EXERCISE DETAILS => Reproduce only this part of the listing: the line with "Given: Click the yellow", plus every line after it through the last.

INFORMATION GIVEN =>

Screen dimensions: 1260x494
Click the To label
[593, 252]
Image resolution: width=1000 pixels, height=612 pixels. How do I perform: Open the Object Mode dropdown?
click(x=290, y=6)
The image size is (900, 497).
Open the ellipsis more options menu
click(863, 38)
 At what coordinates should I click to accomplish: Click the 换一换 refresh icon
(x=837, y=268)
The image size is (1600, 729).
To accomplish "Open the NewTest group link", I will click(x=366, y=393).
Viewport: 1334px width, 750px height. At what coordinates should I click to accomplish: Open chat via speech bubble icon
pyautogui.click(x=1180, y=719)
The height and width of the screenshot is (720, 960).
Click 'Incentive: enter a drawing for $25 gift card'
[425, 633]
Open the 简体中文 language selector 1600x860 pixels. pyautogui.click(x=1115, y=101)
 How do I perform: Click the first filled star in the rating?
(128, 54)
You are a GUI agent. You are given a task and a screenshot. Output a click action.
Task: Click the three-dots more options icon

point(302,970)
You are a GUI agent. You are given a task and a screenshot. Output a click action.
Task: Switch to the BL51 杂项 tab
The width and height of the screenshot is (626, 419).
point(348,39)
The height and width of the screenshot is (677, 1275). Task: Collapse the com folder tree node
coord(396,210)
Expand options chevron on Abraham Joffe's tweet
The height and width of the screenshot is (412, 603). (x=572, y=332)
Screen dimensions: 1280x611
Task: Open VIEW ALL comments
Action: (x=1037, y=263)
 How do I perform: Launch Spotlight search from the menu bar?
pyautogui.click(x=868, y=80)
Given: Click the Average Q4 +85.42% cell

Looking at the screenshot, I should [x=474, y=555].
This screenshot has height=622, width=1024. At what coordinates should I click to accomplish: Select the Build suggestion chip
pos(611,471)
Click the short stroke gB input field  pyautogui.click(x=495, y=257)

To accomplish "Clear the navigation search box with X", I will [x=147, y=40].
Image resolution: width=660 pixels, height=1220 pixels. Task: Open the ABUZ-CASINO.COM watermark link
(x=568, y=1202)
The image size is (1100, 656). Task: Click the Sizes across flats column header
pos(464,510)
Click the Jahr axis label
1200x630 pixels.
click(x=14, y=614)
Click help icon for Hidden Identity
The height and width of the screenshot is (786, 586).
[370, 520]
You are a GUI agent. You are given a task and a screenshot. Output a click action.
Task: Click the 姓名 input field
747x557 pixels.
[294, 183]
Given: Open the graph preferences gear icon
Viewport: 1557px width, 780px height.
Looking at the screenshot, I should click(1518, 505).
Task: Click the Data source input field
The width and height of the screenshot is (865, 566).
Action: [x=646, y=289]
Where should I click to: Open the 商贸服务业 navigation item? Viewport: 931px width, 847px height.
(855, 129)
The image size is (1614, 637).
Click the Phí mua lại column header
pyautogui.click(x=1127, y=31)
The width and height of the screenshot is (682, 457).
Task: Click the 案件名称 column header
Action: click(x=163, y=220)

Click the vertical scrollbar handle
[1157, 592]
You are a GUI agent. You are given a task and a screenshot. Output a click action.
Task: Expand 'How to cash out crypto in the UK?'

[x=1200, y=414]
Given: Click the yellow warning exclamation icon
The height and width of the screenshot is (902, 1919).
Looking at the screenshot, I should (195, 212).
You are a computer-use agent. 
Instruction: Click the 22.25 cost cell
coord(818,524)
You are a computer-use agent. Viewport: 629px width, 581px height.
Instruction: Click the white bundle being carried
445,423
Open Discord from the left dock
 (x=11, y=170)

RESPONSE BOX =>
Given: Click the yellow warning exclamation icon
The height and width of the screenshot is (902, 1919).
Looking at the screenshot, I should (195, 212).
You are a computer-use agent. 
Instruction: Click the 22.25 cost cell
coord(818,524)
You are a computer-use agent. Viewport: 629px width, 581px height.
Instruction: Click the white bundle being carried
445,423
Open Discord from the left dock
 (x=11, y=170)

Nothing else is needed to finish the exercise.